As I noted a few days ago, salespeople unintentionally and sometimes excusably tend to be rubbish at negotiation.

So those selling in Europe may well take close heed of the brexit negotiations which began yesterday in Brussels for tips.

One pillar that appears at odds with commercial deal-making is that both sides have gone out of their way to make public their stance that the two parties are not adversaries. It is indeed refreshing to hear both state win-win as the only acceptable outcome. Whether this is heartfelt we’ll wait and see. We can but hope. Yet this should be the flagstone of any negotiation.

As you’ll see from the pic up top though, the media seemed to have already anointed their winner.

Here’s another take, from a London Telegraph cartoon;

Even the Biased Brainwashing Corporation (BBC) had a reporter in Brussels (Katya Adler) who revelled in a ‘climbdown’ suffered by the UK’s lead negotiator; “given in on what he pledged to be the ‘row of the summer’ “. Fake news. Totally. Again. Here’s why:

The opening positions on the point concerned – when talks on the eventual, new trade deal begin – were (EU) not until everything else is done and the UK leaves April 2019, set against (UK) alongside the rest from the beginning June 2017.

Yet the agreed position settled upon yesterday was that future relationship talks would hopefully start December 2017, with so-called ‘divorce and exit terms’ having been settled. This is now termed Phase Two, dealing also with whether a transitional arrangement should be in place.

Which strikes you as a typical compromise. One conducive to the fair-minded, “constructive atmosphere” you wish such talks to exhibit.

So what can we sellers take from these early skirmishes?

Here’s five things.

1 Preparation

There can be no better prepared teams in political deal-making history. A period of twelve whole months has preceded the start, in full knowledge that they were coming. We might not get a lot of time on our deals, but what little we may be given must be used. Wisely, too. How many sales negotiations have you been in where you feel someone pivotal does not know their redlines, baselines, leeways, options or trades?

2 Talks About Talks

There does appear to have been some significant groundwork done before the main event. Scouts appear to have met to determine what would be discussed in which order. A good lesson for selling otherwise you end up gong through the contract small print of one side or the other in numerical clause order which can be soul (and commission) destroying.

3 Early Progress

As well as the structure, Phase One topics are agreed on Day One (Irish border, citizen rights, possible exit bill). They also agreed that there must be an orderly brexit.

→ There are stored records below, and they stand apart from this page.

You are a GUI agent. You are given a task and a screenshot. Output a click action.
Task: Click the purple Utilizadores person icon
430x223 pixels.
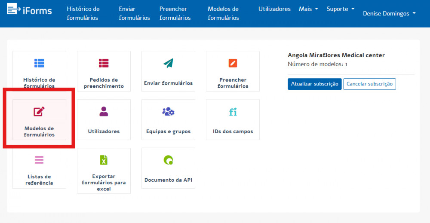104,112
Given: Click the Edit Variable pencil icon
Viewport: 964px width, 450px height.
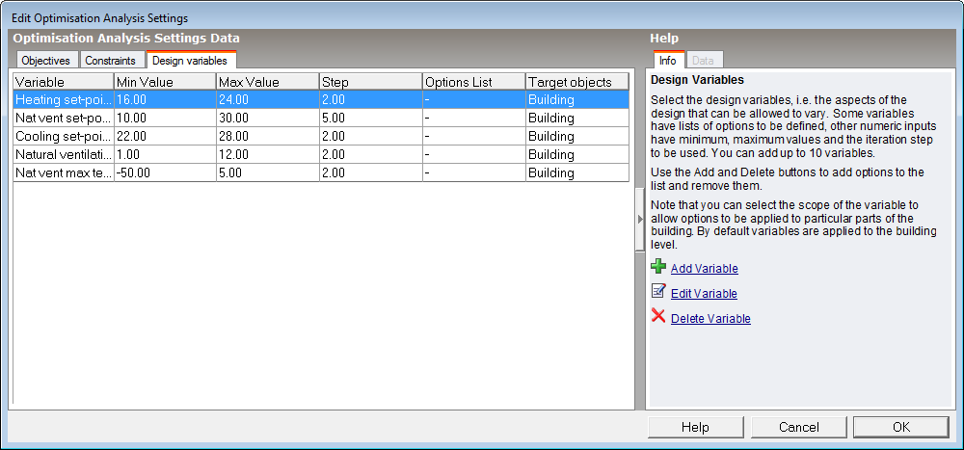Looking at the screenshot, I should [658, 292].
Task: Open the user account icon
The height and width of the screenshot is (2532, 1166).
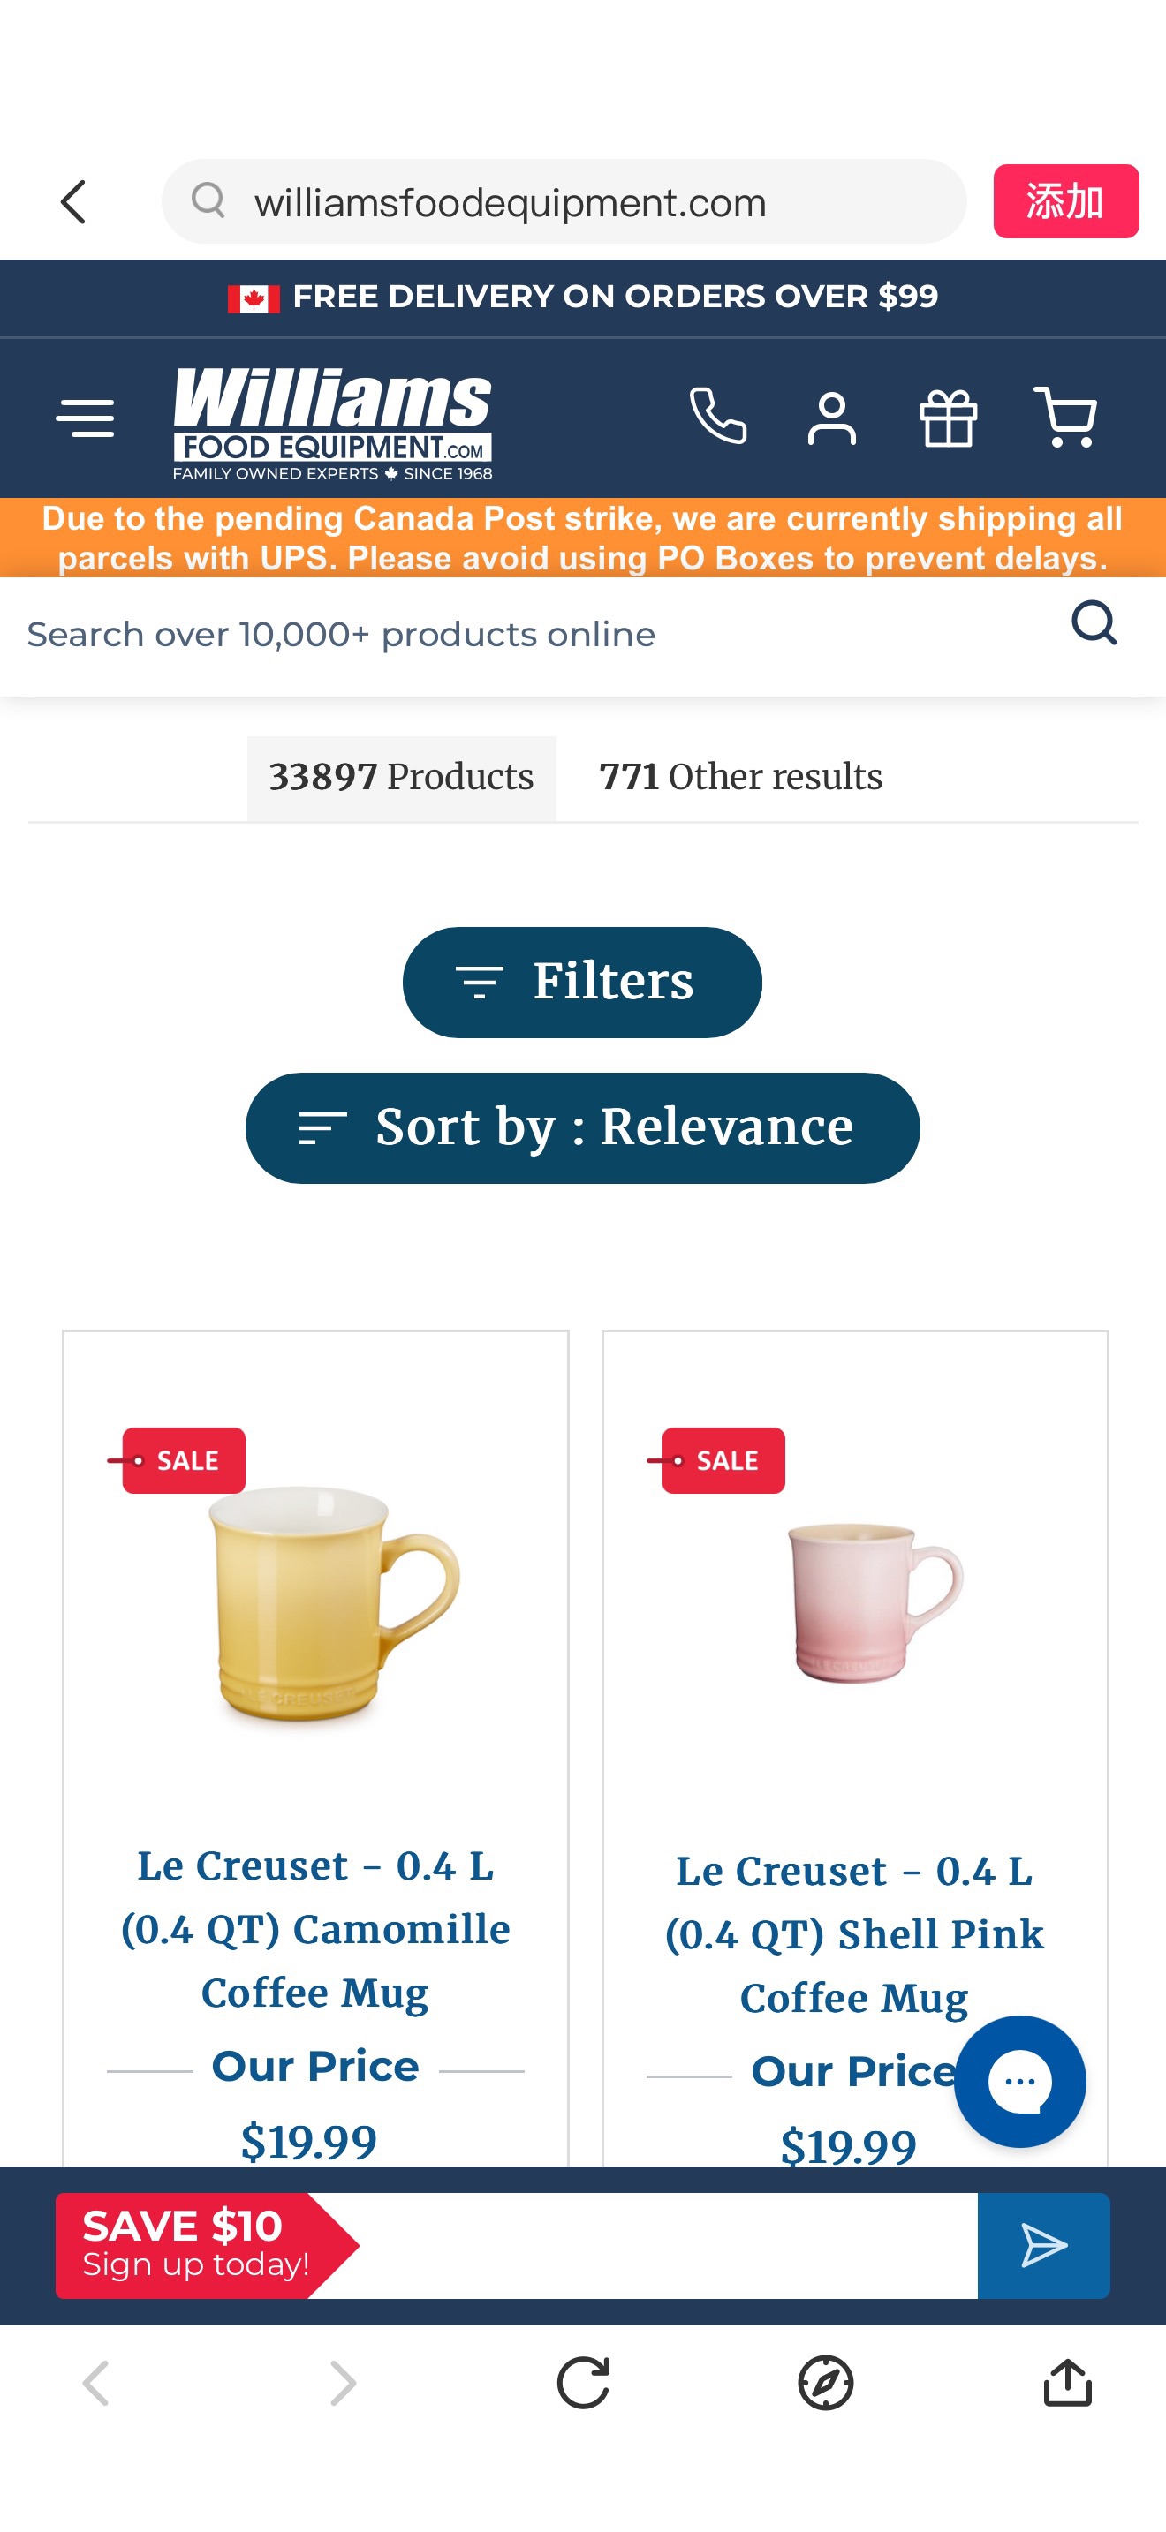Action: pos(832,419)
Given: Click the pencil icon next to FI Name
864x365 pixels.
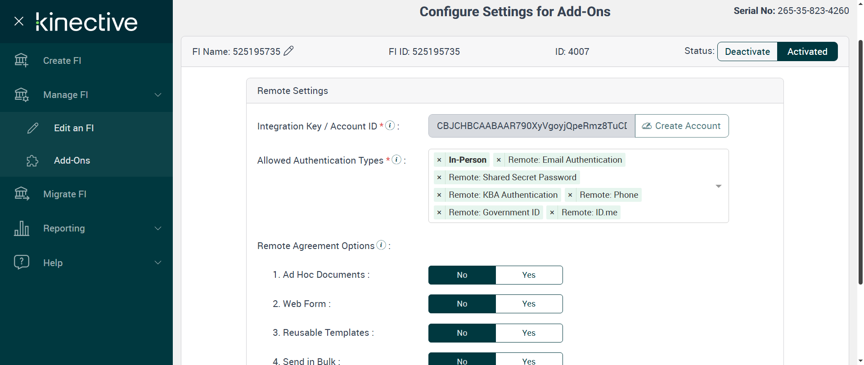Looking at the screenshot, I should (288, 51).
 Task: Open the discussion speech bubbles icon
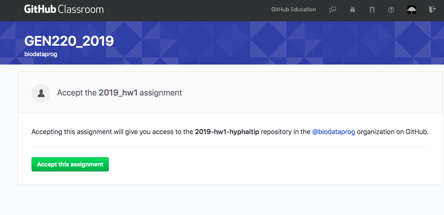click(x=333, y=9)
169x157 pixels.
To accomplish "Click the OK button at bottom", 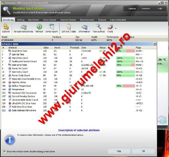I will (143, 151).
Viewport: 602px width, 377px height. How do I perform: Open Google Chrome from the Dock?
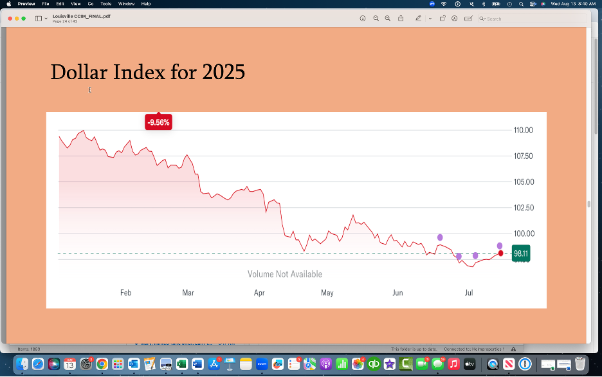tap(102, 364)
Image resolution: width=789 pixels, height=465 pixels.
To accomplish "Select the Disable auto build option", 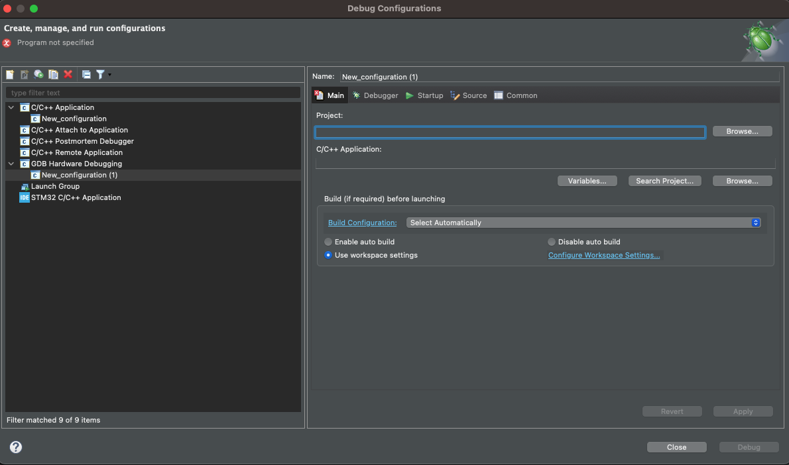I will pos(551,242).
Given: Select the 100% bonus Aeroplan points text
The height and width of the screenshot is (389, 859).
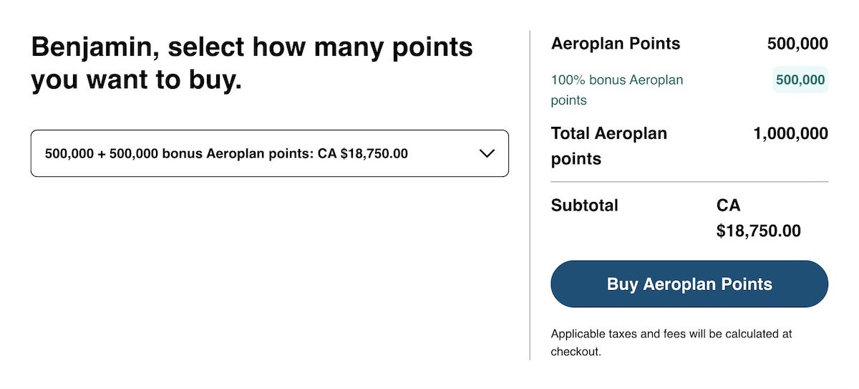Looking at the screenshot, I should pyautogui.click(x=616, y=90).
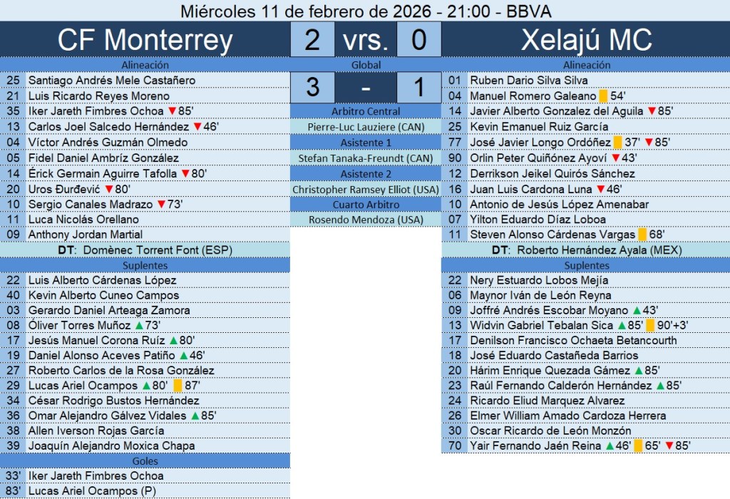730x499 pixels.
Task: Click the red arrow beside Sergio Canales Madrazo
Action: point(160,205)
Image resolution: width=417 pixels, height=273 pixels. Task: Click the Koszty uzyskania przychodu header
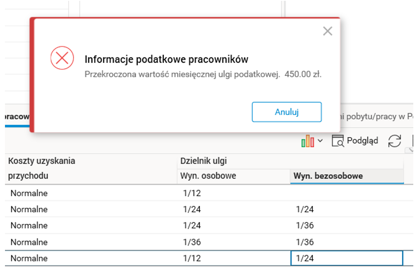point(41,168)
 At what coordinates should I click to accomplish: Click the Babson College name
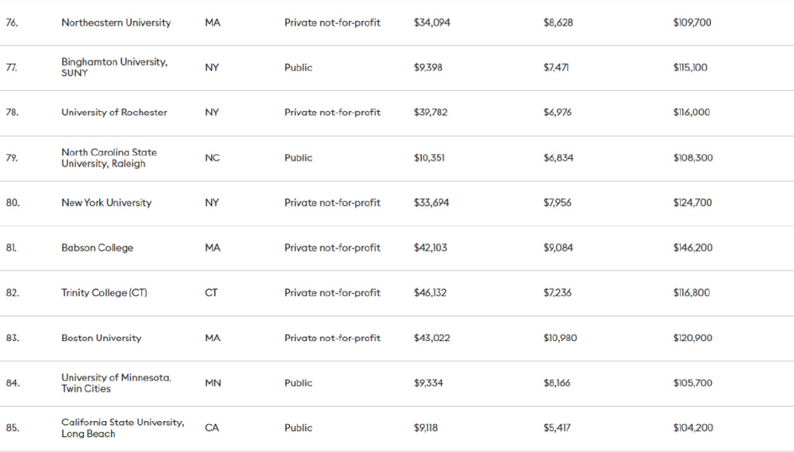tap(97, 248)
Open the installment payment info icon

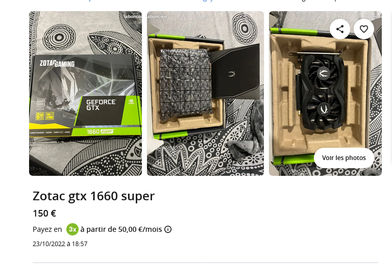pyautogui.click(x=168, y=229)
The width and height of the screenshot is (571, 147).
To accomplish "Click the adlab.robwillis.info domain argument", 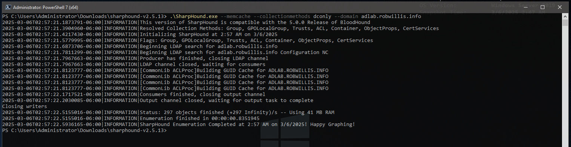I will coord(391,17).
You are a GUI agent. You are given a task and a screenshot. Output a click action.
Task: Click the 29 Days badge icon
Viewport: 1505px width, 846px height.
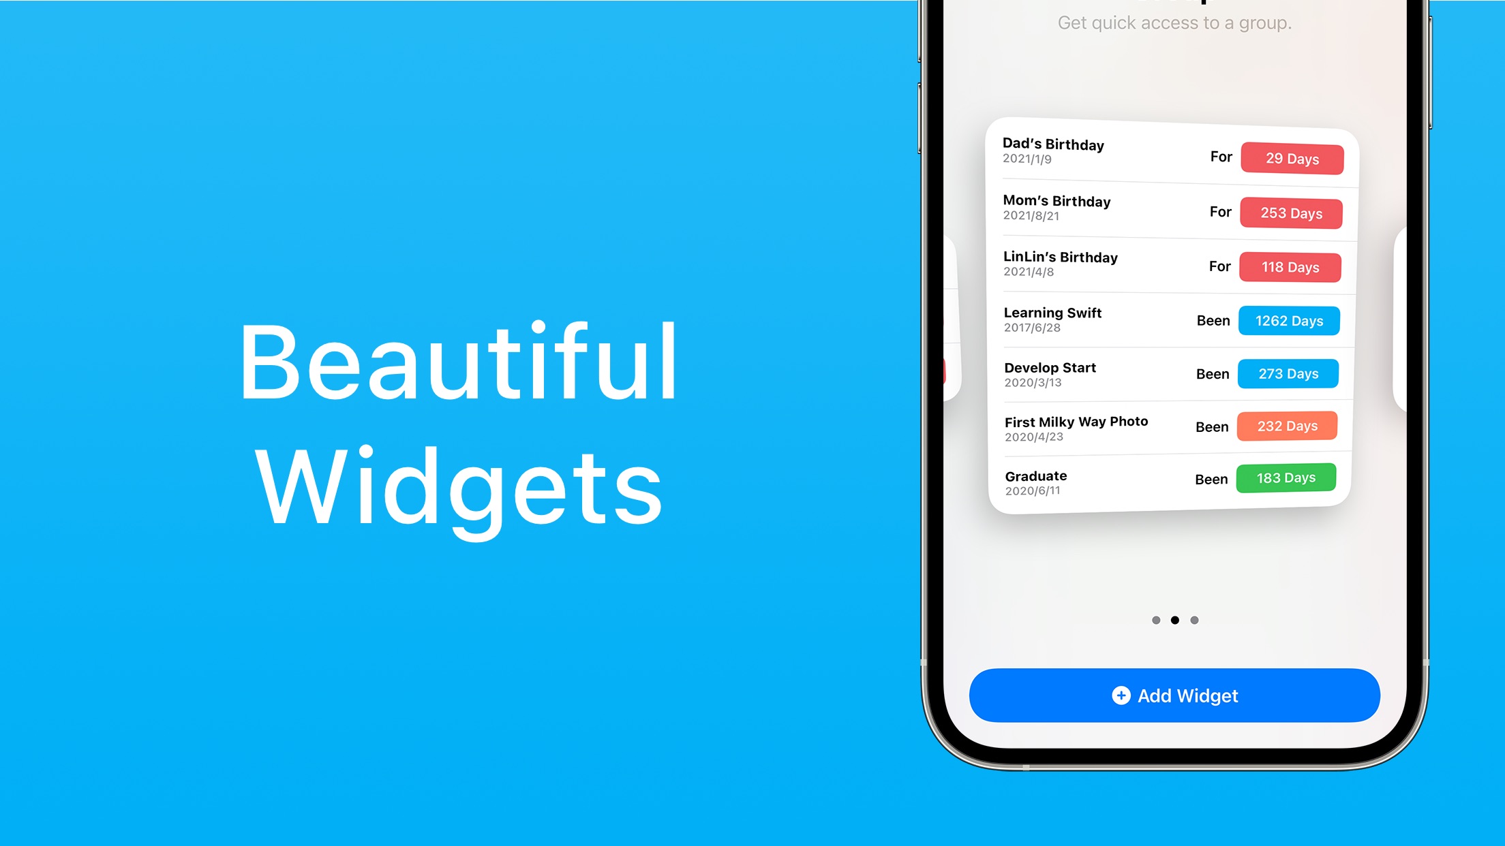1292,158
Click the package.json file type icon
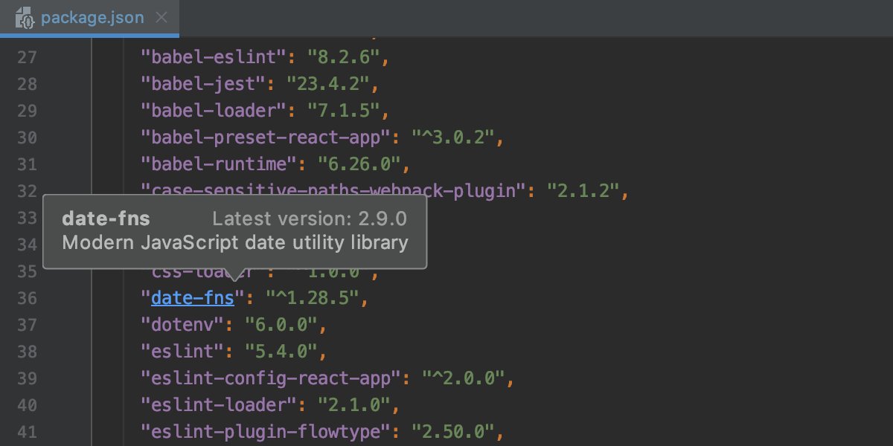The image size is (893, 446). (25, 18)
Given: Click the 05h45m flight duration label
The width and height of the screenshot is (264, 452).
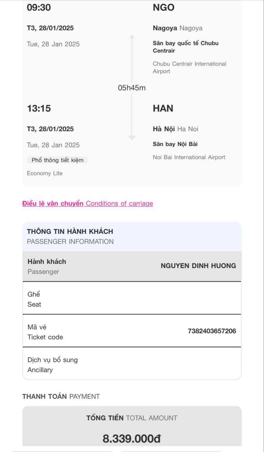Looking at the screenshot, I should pyautogui.click(x=132, y=88).
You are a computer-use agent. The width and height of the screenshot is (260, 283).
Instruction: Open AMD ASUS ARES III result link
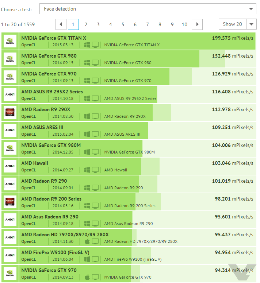pos(42,127)

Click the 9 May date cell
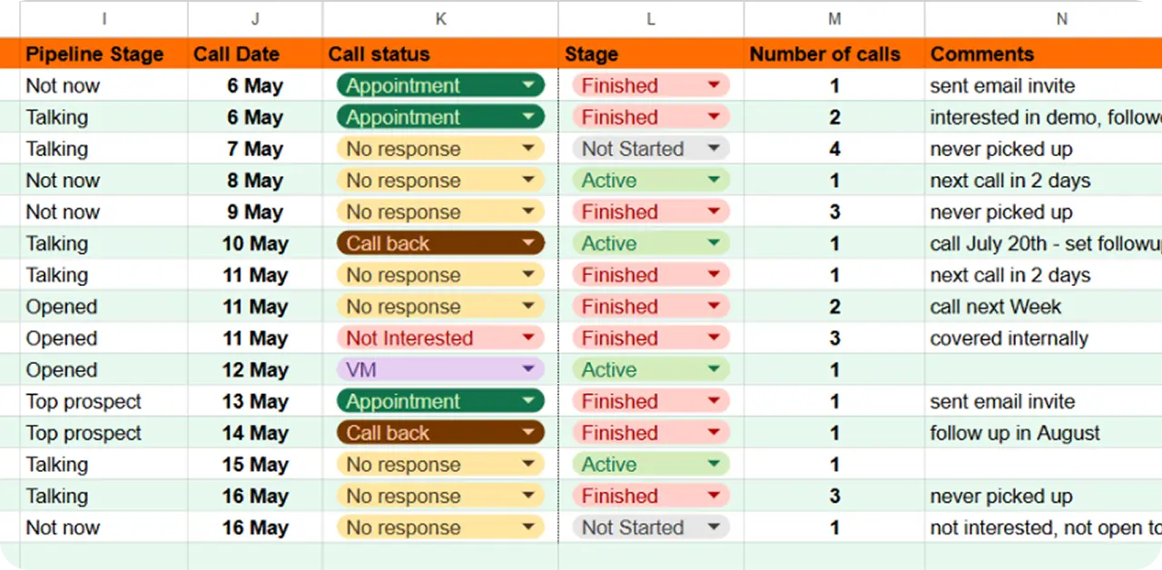[x=255, y=212]
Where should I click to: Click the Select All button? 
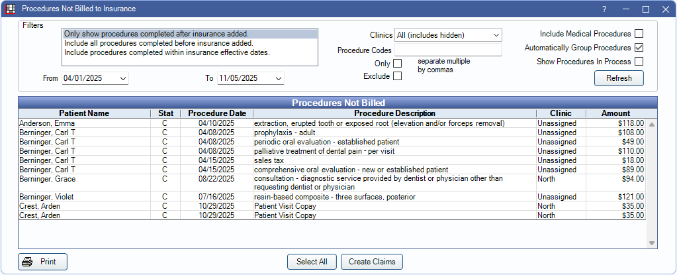312,262
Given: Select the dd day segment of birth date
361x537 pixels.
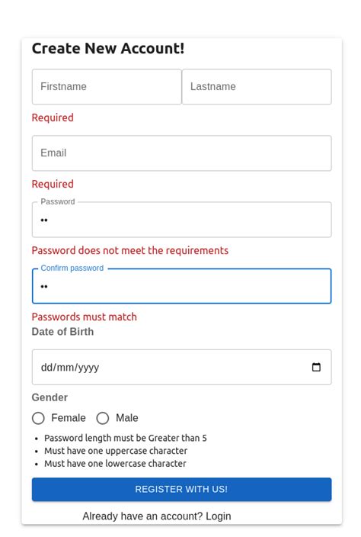Looking at the screenshot, I should click(x=46, y=368).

A platform for moving onwards whilst sticking to your initial thrust (“the position hasn’t changed”) is a good sign. Imagine negotiating on a bid and when you’re doing your first meeting post-mortem outside the room after you realise everything has been thrown up in the air. Make that early progress explicit and straightforward.

Perhaps also here, the tactic of the UK side to make the other feel like they’ve ‘won’ something also comes into subtle play.

4 Tone

The UK side announced themselves as a “determined optimist”, quoting Churchill to the chuckles of the assembled press. Keen to “build a special and deep relationship”. Both sides sounded confident and upbeat. The EU stating ‘this isn’t about punishment or revenge’. All in all, “positive and constructive” on Day One. Something we’d do well to mimic.

5 Gifts

Tricky to replicate in the world of anti-corruption lest you be seen as offering an illicit bribe, but can be a winner if done like here.

The two leaders exchanged gifts at the outset. Surely pre-determined, yet show wonderful intent. A hill-walking stick and a guide to a famous foothills. Cue MSM sniggers about having a mountain to climb.

Tended to be gifted once ink dry, corporate presents – especially like sporting hospitality – have taken a pounding in London this past post-crash decade. Yet something small yet meaningful can create a big plus.